California’s Biggest Snowpack in 70 Years Brings Threat of Floods

Good news for drought-weary state spells trouble for parts of deluged Central Valley where rivers likely will overflow in spring.

(Bloomberg) — California’s relentless winter storms have left behind one of the state’s biggest snowpacks on record, while raising the risks of prolonged flooding this spring in parts of the Central Valley already under water.

The snowpack’s water content measures 237% of normal for this time of year, officials with the California Department of Water Resources said Monday. That ties the previous record, set on April 1 of 1952, and it’s well ahead of the next runner-up: 227% in 1983. The start of April typically marks the snowpack’s peak for the year as winter storms give way to the warmer temperatures and longer days of spring. 
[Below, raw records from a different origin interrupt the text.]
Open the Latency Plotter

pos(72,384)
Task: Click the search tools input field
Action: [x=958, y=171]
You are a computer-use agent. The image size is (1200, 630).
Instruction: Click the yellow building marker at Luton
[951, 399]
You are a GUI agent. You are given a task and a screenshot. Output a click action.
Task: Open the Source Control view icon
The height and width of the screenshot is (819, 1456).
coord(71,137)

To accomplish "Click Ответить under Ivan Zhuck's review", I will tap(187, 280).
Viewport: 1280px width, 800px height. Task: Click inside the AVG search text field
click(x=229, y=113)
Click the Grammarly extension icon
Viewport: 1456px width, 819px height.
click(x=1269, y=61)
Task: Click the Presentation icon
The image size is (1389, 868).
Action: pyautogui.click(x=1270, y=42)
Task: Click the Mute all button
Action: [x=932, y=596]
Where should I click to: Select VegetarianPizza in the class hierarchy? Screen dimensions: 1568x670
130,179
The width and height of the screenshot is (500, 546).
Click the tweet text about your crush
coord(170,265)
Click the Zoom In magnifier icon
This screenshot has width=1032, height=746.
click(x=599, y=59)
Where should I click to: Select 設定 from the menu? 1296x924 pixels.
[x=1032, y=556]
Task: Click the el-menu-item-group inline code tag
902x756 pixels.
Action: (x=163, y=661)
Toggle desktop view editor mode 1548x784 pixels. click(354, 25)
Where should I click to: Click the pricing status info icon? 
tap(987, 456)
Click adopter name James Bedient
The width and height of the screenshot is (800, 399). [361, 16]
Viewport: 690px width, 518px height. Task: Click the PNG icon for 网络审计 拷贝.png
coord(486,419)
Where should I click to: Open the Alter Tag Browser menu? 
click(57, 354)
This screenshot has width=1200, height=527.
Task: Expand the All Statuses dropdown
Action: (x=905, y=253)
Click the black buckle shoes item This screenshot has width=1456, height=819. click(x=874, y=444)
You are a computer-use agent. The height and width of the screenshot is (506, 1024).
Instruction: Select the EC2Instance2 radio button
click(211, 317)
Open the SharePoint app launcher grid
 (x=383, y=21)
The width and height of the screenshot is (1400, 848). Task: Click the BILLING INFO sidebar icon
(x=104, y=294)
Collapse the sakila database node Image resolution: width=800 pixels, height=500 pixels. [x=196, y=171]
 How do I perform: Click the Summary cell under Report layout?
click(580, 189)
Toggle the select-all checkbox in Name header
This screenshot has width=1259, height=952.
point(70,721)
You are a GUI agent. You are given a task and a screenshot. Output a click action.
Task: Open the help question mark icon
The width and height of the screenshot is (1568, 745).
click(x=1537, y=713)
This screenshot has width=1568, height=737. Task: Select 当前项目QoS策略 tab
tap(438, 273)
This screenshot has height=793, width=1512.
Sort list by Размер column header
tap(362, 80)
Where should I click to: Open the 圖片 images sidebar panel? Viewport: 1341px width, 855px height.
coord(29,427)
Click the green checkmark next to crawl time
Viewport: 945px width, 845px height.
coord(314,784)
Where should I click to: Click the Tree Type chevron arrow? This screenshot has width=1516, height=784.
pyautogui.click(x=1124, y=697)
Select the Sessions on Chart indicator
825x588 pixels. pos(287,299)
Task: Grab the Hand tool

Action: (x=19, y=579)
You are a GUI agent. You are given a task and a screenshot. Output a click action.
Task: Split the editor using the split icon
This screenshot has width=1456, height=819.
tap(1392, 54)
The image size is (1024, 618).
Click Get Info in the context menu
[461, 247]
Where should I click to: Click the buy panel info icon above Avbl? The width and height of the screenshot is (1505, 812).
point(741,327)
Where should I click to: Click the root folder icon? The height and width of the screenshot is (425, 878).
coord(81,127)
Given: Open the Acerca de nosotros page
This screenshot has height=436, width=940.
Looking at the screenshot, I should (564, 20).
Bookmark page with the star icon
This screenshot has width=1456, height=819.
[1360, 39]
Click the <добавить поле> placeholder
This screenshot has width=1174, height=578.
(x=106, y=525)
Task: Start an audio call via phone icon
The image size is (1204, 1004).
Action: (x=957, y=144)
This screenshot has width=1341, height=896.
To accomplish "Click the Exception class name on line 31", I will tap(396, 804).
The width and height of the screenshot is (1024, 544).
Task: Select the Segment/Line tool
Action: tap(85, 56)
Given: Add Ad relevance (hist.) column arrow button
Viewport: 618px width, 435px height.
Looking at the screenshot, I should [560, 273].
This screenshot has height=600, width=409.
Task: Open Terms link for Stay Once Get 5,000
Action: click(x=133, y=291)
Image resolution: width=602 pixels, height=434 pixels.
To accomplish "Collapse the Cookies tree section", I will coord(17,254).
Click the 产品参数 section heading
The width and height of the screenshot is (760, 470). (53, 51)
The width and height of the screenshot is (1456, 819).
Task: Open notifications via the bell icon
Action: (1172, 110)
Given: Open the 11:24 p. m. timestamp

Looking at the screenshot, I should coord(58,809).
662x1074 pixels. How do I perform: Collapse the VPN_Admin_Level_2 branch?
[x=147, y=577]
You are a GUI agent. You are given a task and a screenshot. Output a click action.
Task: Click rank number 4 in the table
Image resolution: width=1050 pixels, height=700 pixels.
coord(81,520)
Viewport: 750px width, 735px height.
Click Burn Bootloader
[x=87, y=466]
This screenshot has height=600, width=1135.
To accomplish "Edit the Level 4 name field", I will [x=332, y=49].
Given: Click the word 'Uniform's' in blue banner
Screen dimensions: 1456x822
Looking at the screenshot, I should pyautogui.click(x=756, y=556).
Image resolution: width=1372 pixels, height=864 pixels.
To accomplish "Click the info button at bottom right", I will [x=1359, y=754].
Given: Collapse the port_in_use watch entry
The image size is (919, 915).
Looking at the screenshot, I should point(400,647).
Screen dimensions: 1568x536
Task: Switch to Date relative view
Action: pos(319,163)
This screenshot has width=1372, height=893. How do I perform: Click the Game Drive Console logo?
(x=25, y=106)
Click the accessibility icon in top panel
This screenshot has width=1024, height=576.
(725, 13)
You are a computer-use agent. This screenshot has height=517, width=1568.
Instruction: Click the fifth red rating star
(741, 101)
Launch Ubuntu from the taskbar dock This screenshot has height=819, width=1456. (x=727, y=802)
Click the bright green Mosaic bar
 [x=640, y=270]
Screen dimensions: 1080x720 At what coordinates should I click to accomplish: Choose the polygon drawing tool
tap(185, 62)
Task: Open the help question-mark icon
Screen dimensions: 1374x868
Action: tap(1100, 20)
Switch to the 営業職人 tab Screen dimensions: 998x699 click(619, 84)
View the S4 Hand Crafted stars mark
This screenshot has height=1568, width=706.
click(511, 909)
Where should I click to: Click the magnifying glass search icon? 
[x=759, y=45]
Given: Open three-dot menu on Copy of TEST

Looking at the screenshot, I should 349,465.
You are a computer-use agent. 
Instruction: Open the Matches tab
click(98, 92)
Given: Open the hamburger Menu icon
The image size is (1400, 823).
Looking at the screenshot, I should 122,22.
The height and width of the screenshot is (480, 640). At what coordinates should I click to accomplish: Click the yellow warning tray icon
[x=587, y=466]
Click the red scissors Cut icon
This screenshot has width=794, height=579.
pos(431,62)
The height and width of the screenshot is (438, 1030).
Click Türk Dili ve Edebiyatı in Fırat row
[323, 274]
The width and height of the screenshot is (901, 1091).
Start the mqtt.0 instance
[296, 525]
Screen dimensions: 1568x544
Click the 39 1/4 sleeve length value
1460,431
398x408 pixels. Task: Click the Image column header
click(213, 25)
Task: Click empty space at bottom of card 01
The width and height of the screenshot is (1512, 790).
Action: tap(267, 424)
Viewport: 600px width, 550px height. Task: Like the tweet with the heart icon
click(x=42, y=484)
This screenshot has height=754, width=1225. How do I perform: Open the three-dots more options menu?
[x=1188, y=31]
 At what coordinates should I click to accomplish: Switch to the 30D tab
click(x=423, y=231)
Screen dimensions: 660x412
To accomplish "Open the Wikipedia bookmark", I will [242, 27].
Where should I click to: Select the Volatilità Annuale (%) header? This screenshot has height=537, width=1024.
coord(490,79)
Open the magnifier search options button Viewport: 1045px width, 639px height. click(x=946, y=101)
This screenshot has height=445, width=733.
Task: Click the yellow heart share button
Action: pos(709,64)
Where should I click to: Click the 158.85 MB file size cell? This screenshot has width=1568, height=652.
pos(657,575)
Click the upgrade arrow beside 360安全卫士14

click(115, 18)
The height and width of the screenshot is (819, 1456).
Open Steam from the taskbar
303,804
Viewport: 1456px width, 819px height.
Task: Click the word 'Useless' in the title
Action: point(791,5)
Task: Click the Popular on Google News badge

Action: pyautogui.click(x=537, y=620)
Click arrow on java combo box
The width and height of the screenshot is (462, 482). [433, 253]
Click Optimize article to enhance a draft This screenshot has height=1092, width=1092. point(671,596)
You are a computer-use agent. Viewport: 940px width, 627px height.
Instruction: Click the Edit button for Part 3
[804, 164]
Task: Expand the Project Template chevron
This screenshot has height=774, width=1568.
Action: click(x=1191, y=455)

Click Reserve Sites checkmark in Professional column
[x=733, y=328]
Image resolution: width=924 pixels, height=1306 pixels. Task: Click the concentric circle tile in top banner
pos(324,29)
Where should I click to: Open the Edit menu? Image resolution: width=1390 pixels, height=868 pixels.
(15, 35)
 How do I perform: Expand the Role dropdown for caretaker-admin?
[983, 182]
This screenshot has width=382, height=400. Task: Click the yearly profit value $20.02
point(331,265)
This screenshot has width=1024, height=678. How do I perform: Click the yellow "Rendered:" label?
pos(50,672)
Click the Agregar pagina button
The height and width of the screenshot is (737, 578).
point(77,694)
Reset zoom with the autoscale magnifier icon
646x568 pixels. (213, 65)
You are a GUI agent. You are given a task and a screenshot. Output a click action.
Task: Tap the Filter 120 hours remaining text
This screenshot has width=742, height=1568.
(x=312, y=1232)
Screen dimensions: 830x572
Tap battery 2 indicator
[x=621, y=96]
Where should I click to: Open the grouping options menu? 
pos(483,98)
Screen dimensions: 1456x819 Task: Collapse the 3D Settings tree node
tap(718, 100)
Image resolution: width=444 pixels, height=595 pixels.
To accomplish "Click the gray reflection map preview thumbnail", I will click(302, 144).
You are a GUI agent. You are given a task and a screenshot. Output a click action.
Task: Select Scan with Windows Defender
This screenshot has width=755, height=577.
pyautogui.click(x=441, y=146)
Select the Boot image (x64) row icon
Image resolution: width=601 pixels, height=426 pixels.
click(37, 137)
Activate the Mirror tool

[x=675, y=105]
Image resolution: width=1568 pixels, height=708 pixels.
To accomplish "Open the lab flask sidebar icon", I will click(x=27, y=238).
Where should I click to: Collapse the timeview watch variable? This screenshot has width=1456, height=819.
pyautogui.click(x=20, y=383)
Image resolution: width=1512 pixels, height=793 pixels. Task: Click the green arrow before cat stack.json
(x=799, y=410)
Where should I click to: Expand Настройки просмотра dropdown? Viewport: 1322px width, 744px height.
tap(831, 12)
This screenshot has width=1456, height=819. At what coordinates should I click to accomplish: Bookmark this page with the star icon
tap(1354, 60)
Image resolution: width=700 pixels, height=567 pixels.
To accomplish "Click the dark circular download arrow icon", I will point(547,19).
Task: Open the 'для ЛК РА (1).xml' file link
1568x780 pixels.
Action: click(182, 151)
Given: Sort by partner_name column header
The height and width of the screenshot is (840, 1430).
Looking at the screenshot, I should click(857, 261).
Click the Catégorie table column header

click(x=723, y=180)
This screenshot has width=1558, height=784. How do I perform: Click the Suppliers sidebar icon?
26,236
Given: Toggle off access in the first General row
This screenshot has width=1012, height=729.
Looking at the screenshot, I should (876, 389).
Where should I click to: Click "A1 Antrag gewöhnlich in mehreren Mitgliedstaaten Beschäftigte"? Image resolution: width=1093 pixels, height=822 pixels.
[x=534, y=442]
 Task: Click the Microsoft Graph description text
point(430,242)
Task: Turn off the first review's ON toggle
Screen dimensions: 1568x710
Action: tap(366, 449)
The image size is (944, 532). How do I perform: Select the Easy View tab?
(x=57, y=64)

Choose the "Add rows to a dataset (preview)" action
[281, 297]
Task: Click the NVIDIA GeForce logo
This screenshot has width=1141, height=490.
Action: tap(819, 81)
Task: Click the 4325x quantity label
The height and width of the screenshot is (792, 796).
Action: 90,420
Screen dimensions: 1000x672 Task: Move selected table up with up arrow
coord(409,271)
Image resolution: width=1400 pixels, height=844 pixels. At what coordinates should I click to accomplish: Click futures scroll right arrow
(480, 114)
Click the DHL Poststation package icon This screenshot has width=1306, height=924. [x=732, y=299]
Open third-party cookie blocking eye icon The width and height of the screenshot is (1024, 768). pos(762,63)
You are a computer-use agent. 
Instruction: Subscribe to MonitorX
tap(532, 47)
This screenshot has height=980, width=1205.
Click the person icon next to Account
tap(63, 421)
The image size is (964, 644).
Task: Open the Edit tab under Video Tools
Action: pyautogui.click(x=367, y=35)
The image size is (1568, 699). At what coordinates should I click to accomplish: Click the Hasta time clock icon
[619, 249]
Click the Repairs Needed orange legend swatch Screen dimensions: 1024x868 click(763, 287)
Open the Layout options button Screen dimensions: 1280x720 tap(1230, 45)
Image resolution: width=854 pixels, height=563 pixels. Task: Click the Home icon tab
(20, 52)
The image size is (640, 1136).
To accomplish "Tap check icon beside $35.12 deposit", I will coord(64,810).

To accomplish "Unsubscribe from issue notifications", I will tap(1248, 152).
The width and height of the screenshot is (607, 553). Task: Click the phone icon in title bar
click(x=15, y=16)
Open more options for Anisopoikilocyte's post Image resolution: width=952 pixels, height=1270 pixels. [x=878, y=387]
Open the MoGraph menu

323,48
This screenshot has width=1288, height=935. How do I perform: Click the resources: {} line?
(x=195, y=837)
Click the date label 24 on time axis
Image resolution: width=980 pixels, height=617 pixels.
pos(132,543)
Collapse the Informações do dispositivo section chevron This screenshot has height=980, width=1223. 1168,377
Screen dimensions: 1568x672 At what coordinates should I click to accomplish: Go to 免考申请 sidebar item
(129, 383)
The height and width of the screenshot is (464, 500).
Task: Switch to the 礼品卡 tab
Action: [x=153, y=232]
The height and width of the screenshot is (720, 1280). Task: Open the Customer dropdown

Read More: California’s Crippling Drought Is Almost Over After Big Storms

That shift now worries California’s water managers. Parts of the Central Valley’s Tulare Basin — a former lake drained for agriculture — have been flooded by the storms. And the mountains above the basin now hold enough snow to push spring runoff on the Kern River to 422% of average, said Sean de Guzman, manager of the department’s snow survey and water supply forecasting unit. The area could see prolonged flooding, warned department Director Karla Nemeth.

And yet, the deep snows are also a welcome change for the state, which has struggled through years of drought, shrinking reservoirs and dwindling snowpack. Last April 1, when de Guzman and his team conducted their manual snow measurement at Phillips Station near Lake Tahoe, they found a grassy meadow with scattered clumps of snow. On Monday, the surveyors were standing on about 10 feet. “Last April there was nothing here,” de Guzman said. “There was like a patch of snow.”